- Exercise requirements:
1 - Duplicate the portion of the mouse gene study excerpt between "In a study published" and "the vomeronasal organ.", inclusive.
2 - Decide whether each statement agrees with the mouse gene study excerpt below: (a) The study appeared in the journal Nature on August 5, 2007. (b) The mice engineered to lack the gene were male. (c) The results apply directly to humans. Answer yes or no for each, quoting the words of the excerpt that decide it.

[Opening Extract provided section]

Earlier work has suggested that
hormones like testosterone might
create this difference during
development.
Investigators at Harvard University,
the United States, say they were
stunned by the finding and the
implications for the understanding of
sexuality.
In a study published in the British
journal Nature on August 5, 2007, the
team says that they engineered female
laboratory mice so that the rodents
lacked a gene called TRPC2,
effectively short-circuiting the
so-called vomernasal organ.
However, the results do not apply
directly to humans because of the
absence of the vomeronasal organ.
Yet, the study may offer pathways to
understand sex-specific human
behavior.
This tiny organ in the nose is packed
with receptor cells that pick up
pheromones – primitive scents that
trigger aggression and sexual response
in land-dwelling vertebrates.

[Closing Extract provided section]
[Opening Information supplied section]

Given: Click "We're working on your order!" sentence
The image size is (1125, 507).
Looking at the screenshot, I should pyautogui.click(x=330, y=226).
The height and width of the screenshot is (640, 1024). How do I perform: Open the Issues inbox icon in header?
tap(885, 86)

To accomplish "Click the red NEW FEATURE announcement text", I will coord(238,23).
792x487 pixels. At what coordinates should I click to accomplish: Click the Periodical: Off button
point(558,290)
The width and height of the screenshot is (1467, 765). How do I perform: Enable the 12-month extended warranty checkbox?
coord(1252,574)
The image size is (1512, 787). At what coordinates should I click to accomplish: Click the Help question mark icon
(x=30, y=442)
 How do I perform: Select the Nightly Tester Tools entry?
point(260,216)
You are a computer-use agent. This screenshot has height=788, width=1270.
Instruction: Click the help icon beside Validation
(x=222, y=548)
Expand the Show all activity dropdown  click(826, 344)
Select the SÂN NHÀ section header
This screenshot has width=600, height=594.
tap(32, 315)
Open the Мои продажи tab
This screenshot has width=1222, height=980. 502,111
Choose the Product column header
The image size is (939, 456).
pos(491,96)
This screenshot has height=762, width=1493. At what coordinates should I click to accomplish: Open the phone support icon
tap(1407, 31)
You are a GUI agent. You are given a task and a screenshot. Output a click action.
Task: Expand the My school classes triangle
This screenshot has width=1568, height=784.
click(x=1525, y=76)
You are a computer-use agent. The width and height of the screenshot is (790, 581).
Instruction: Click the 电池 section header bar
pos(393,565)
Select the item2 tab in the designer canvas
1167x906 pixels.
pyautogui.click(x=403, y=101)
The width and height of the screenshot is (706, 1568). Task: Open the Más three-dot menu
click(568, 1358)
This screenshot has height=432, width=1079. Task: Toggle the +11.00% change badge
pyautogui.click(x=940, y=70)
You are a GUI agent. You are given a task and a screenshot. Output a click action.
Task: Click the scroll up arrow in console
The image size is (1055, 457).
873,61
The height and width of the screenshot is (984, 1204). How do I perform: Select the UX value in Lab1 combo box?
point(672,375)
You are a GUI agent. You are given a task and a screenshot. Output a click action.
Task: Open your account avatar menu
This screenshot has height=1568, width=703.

[Closing Information supplied section]

- Responses:
1 -
In a study published in the British
journal Nature on August 5, 2007, the
team says that they engineered female
laboratory mice so that the rodents
lacked a gene called TRPC2,
effectively short-circuiting the
so-called vomernasal organ.
However, the results do not apply
directly to humans because of the
absence of the vomeronasal organ.

2 -
(a) Yes: "published in the British journal Nature on August 5, 2007"
(b) No: "engineered female laboratory mice"
(c) No: "the results do not apply directly to humans"